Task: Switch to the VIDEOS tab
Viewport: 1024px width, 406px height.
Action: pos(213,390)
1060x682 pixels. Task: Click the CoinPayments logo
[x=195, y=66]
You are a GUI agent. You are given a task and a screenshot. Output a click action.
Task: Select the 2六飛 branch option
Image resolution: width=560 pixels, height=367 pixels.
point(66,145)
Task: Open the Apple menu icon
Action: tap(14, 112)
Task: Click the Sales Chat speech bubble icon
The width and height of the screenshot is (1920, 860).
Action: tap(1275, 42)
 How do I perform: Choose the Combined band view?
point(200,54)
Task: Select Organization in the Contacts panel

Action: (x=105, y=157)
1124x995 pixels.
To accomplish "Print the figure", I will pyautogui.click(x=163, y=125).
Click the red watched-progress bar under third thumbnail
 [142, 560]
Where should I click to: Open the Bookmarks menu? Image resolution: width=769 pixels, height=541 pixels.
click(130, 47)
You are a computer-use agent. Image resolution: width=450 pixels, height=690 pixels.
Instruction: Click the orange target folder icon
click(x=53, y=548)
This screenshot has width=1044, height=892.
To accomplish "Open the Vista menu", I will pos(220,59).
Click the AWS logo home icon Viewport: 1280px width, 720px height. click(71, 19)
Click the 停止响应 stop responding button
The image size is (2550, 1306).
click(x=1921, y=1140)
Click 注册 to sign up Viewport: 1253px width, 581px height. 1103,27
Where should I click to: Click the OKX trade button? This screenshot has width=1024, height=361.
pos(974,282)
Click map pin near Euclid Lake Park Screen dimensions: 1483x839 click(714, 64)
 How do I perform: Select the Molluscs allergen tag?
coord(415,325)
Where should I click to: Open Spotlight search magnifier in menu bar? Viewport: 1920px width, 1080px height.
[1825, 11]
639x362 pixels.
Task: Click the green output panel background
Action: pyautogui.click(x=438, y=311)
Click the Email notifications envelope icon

> TASK DESCRIPTION: Please copy every row above word for word, changing nothing.

> SOLUTION TO THE EXERCISE:
Task: Switch to the VIDEOS tab
Viewport: 1024px width, 406px height.
Action: pos(213,390)
1060x682 pixels. Task: Click the CoinPayments logo
[x=195, y=66]
You are a GUI agent. You are given a task and a screenshot. Output a click action.
Task: Select the 2六飛 branch option
Image resolution: width=560 pixels, height=367 pixels.
point(66,145)
Task: Open the Apple menu icon
Action: tap(14, 112)
Task: Click the Sales Chat speech bubble icon
The width and height of the screenshot is (1920, 860).
Action: tap(1275, 42)
 How do I perform: Choose the Combined band view?
point(200,54)
Task: Select Organization in the Contacts panel

Action: (x=105, y=157)
1124x995 pixels.
To accomplish "Print the figure", I will pyautogui.click(x=163, y=125).
Click the red watched-progress bar under third thumbnail
 [142, 560]
Where should I click to: Open the Bookmarks menu? Image resolution: width=769 pixels, height=541 pixels.
click(130, 47)
You are a computer-use agent. Image resolution: width=450 pixels, height=690 pixels.
Instruction: Click the orange target folder icon
click(x=53, y=548)
This screenshot has width=1044, height=892.
To accomplish "Open the Vista menu", I will pos(220,59).
Click the AWS logo home icon Viewport: 1280px width, 720px height. click(71, 19)
Click the 停止响应 stop responding button
The image size is (2550, 1306).
click(x=1921, y=1140)
Click 注册 to sign up Viewport: 1253px width, 581px height. 1103,27
Where should I click to: Click the OKX trade button? This screenshot has width=1024, height=361.
pos(974,282)
Click map pin near Euclid Lake Park Screen dimensions: 1483x839 click(714, 64)
 How do I perform: Select the Molluscs allergen tag?
coord(415,325)
Where should I click to: Open Spotlight search magnifier in menu bar? Viewport: 1920px width, 1080px height.
[1825, 11]
639x362 pixels.
Task: Click the green output panel background
Action: pyautogui.click(x=438, y=311)
Click the Email notifications envelope icon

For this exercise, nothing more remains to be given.